15. The apparatus according to claim 14, wherein the similarity calculation sub-model comprises a first mapping layer, a second mapping layer, a first activation layer, a third mapping layer and a second activation layer, and
the calculating, based on the feature weights and the hidden-layer features of the corresponding tokens and using a similarity calculation sub-model in the text retrieval model, to obtain a correlation score between the query term sample and the candidate text sample, comprises: performing, based on the feature weights and the corresponding hidden-layer features, first up-sampling mapping using the first mapping layer to output a first up-sampled feature, and performing feature filtering on the first up-sampled feature using the first activation layer to output a filtered feature;
performing, based on the feature weights and the corresponding hidden-layer features, second up-sampling mapping using the second mapping layer to output a second up-sampled feature;
inputting the filtered feature and the second up-sampled feature into the third mapping layer for down-sampling mapping, to output a down-sampled feature; and
performing calculation on the down-sampled feature using the second activation layer and output the correlation score between the query term sample and the candidate text sample.
16. An apparatus for retrieving a text, by using the text retrieval model obtained according to claim 1, the apparatus comprising:
a compressing unit, configured to compress a query term and a candidate text into one character string;
a correlation score calculating unit, configured to input the character string into the text retrieval model to calculate a correlation score between the query term and the candidate text; and
a retrieving unit, configured to determine a text retrieval result corresponding to the query term from the candidate text based on the correlation score.

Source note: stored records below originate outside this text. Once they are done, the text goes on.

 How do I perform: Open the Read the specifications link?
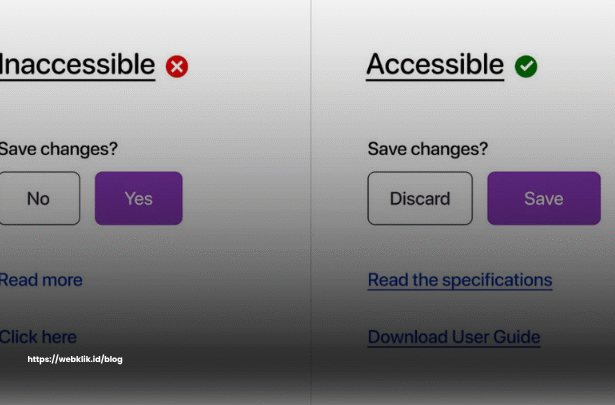click(x=460, y=281)
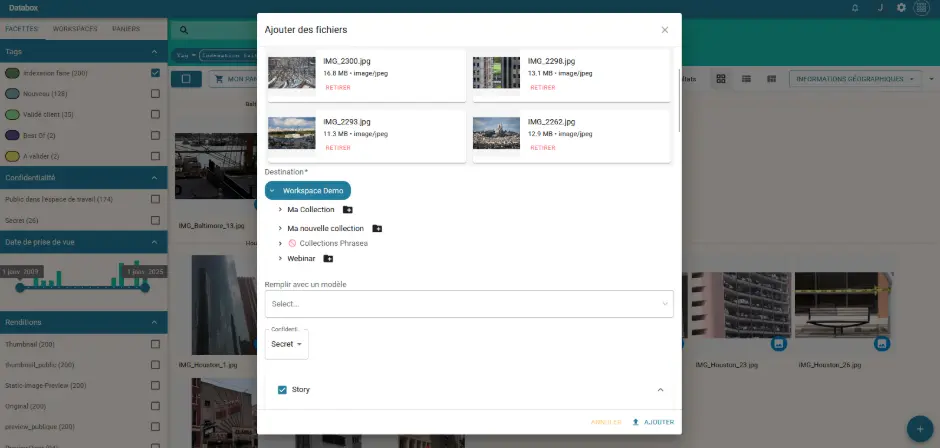This screenshot has height=448, width=940.
Task: Toggle the 'Indexation faite' tag checkbox
Action: [x=155, y=73]
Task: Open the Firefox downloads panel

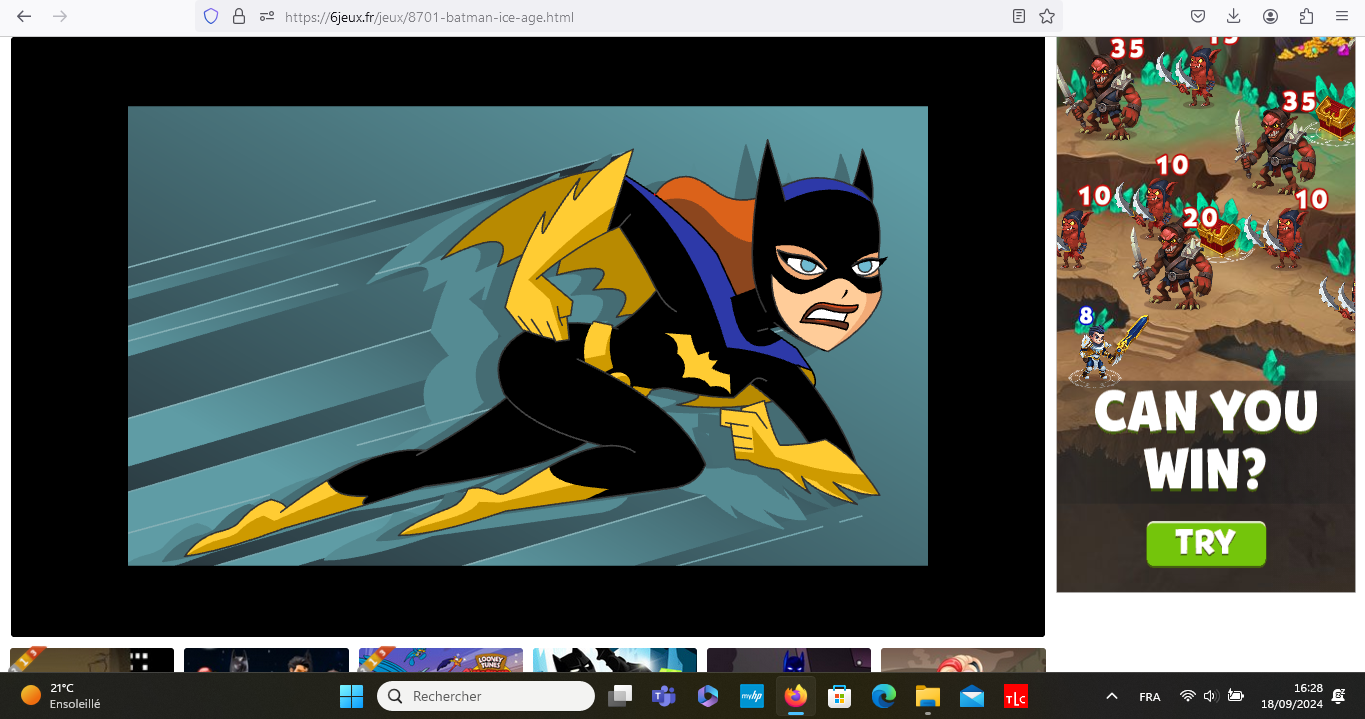Action: coord(1234,16)
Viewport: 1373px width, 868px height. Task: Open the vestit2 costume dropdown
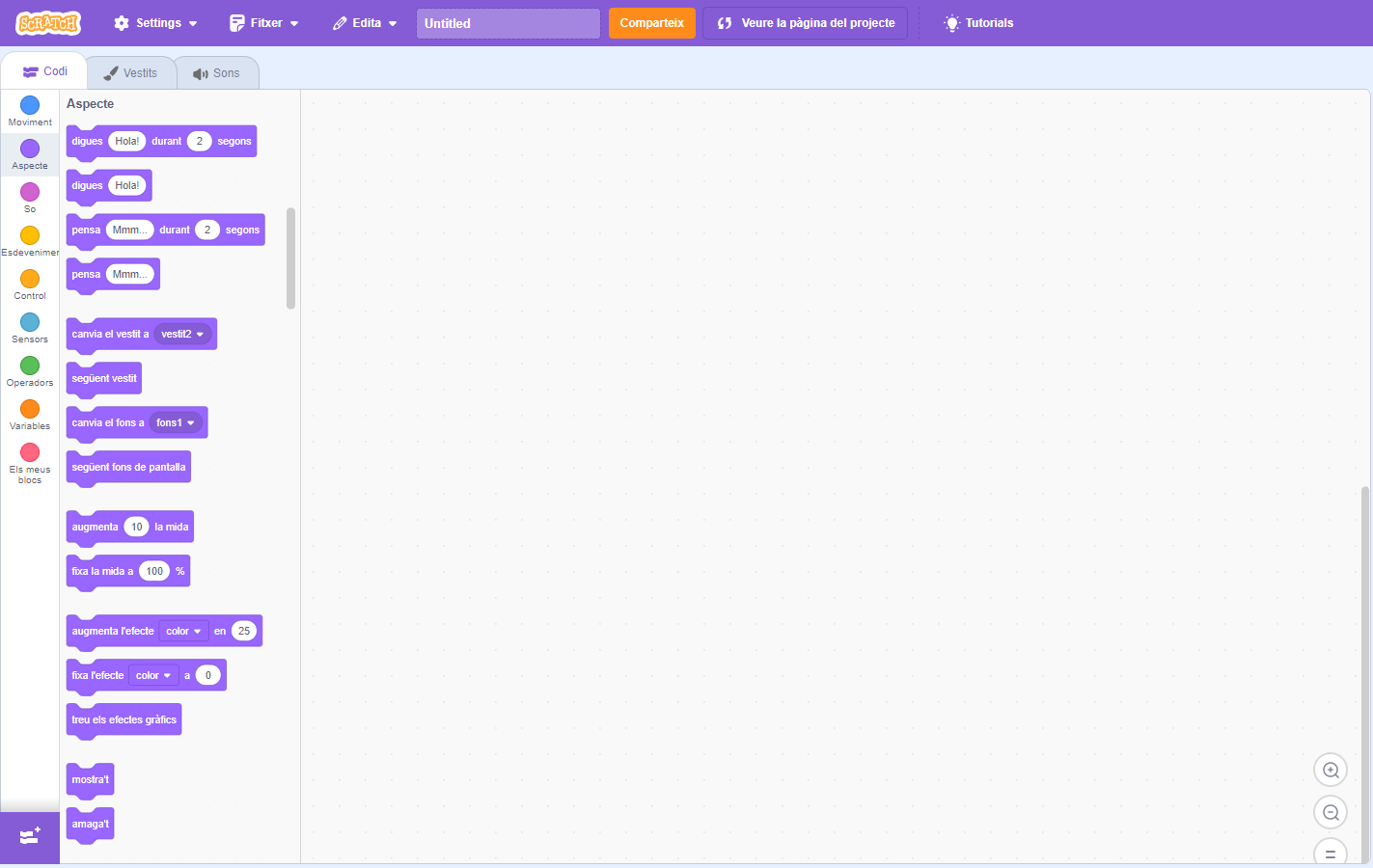pos(182,335)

17. A non-transitory computer readable storage medium, storing a computer instruction, wherein the computer instruction is used to cause a computer to perform operations comprising:
compressing each pair of a query term sample and a candidate text sample into one character string sample;
processing the character string sample using a feature extraction sub-model in a text retrieval model to obtain hidden-layer features of tokens in the character string sample;
calculating feature weights of the hidden-layer features of the tokens using a weight determination sub-model in the text retrieval model;
calculating, based on the feature weights and the hidden-layer features of the corresponding tokens and using a similarity calculation sub-model in the text retrieval model, to obtain a correlation score between the query term sample and the candidate text sample; and
training, based on the correlation score, the text retrieval model by means of contrastive learning.